Try it:
What is the number of lines below that hold "Given"? Answer with that number only.

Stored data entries
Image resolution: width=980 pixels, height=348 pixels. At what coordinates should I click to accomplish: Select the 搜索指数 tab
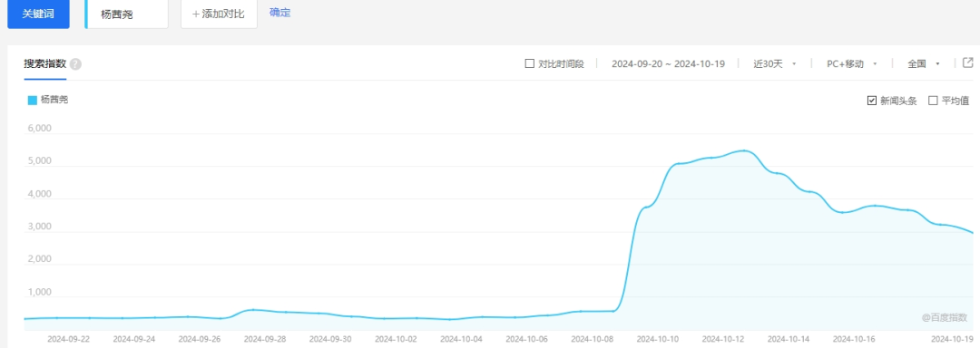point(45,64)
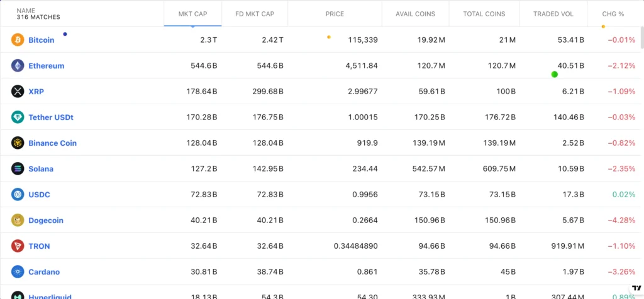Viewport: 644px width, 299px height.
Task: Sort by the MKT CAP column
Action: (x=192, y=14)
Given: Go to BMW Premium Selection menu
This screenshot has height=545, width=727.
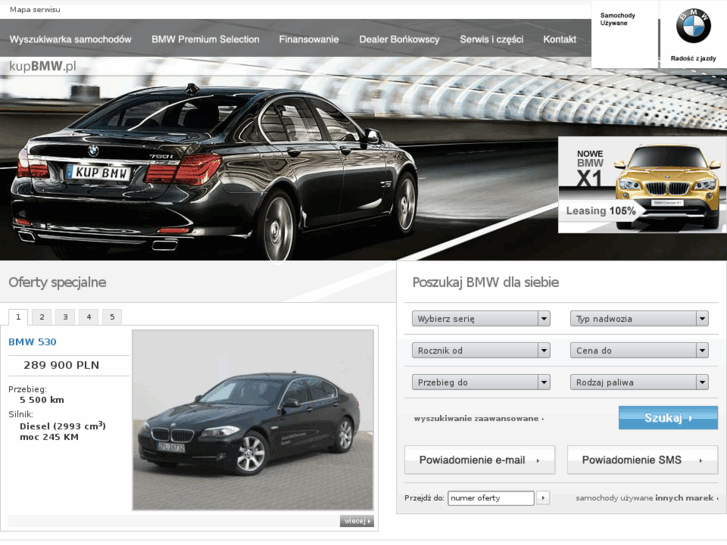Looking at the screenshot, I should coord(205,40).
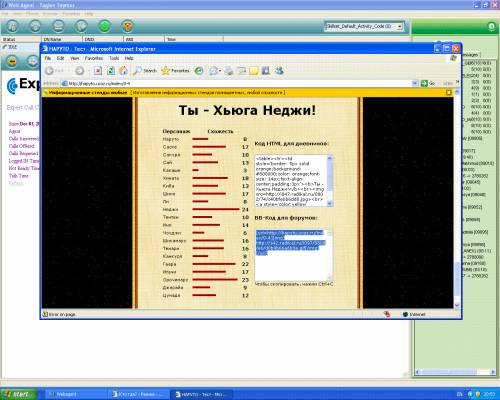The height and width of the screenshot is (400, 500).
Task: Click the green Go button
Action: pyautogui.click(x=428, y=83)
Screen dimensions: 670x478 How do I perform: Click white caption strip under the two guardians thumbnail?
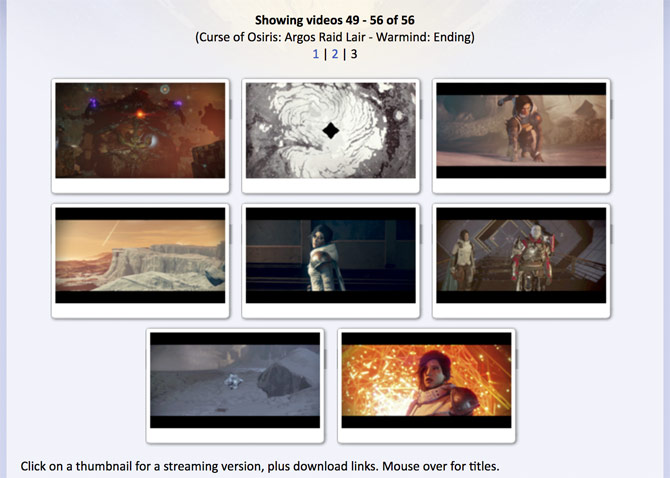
* * *
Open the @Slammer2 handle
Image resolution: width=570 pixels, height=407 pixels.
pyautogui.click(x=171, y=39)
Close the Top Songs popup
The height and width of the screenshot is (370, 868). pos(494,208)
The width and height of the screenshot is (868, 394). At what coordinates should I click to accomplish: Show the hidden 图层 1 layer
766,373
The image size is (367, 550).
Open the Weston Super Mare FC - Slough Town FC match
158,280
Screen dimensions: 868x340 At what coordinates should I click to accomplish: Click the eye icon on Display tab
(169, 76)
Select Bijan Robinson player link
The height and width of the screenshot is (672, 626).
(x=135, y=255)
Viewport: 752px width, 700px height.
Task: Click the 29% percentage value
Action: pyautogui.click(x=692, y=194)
---
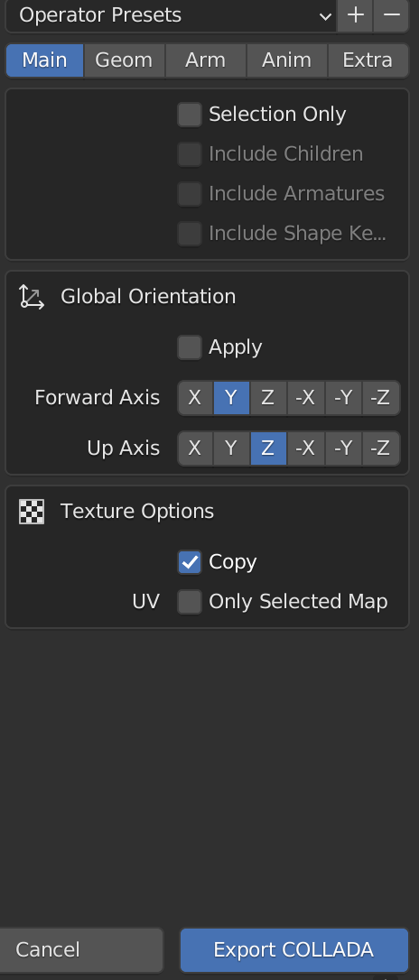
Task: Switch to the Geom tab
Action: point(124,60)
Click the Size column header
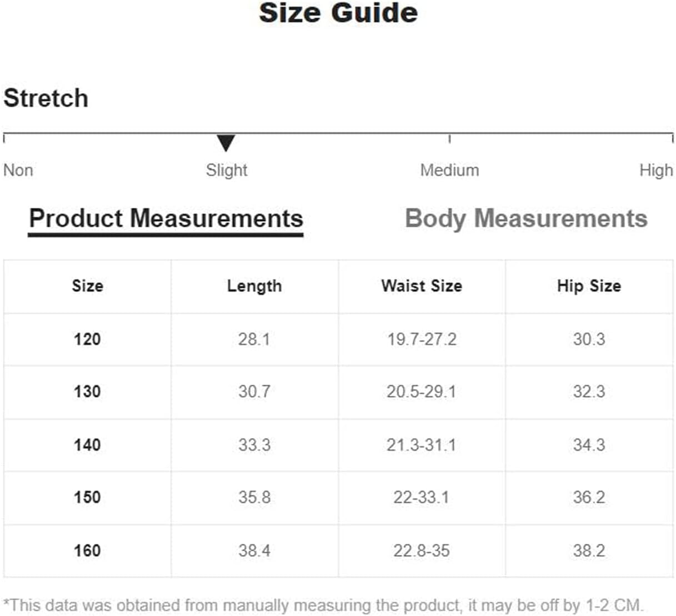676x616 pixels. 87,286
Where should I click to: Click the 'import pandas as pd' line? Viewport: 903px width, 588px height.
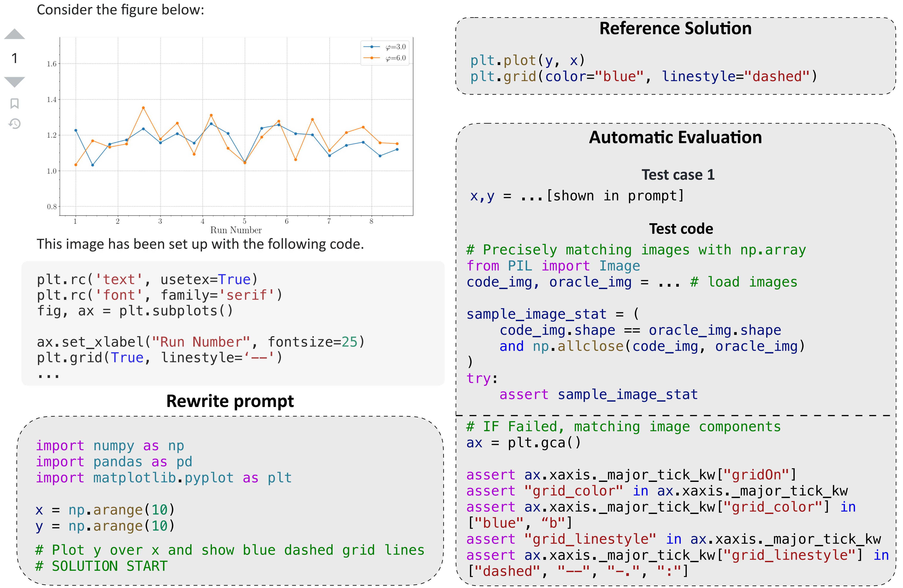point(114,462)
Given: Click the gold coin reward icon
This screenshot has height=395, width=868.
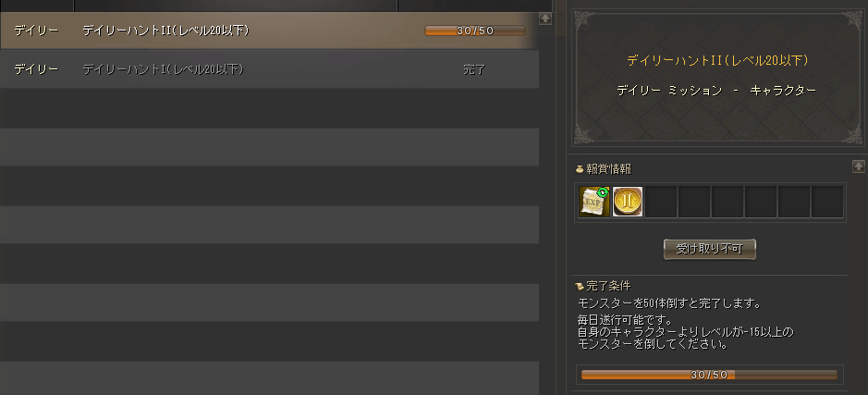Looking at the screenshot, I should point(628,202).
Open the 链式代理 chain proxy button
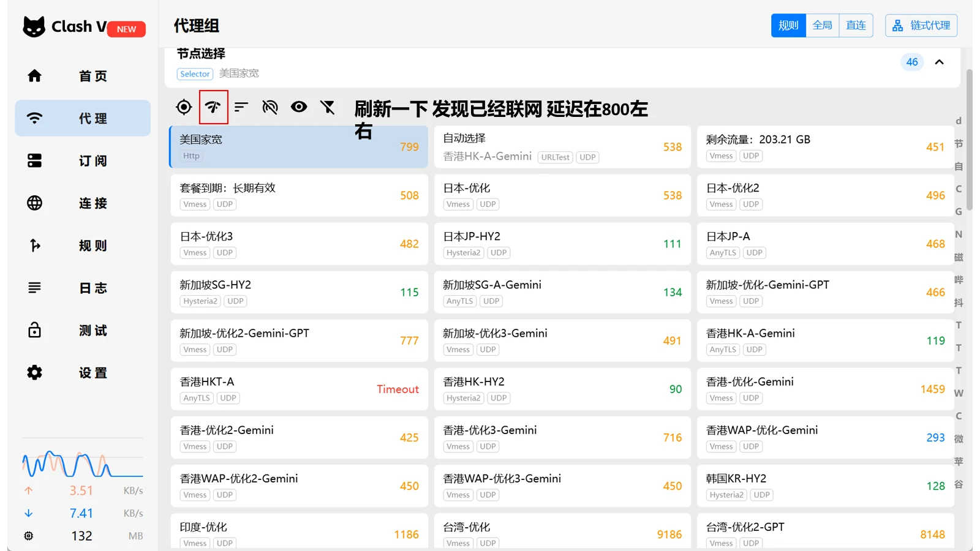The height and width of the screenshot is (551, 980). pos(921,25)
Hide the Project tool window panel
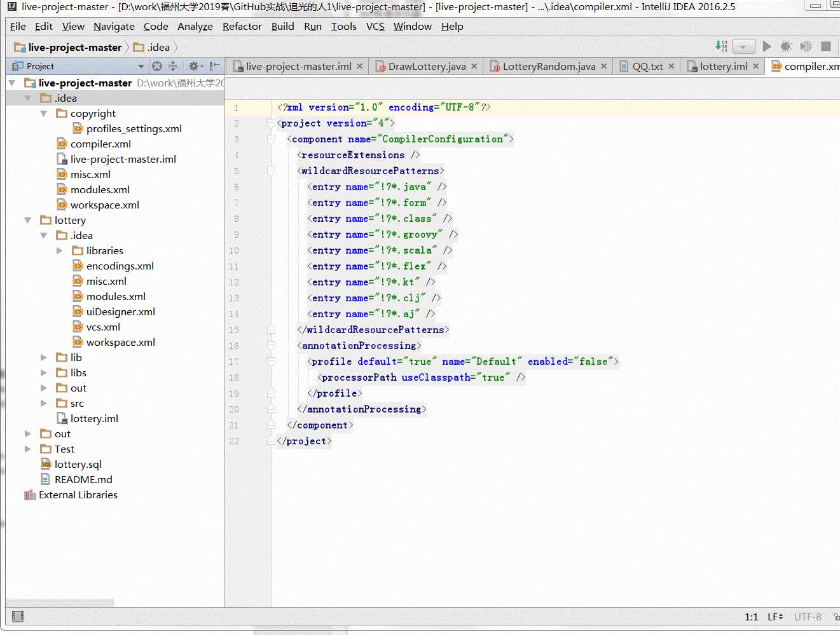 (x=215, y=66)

Completed exercise:
2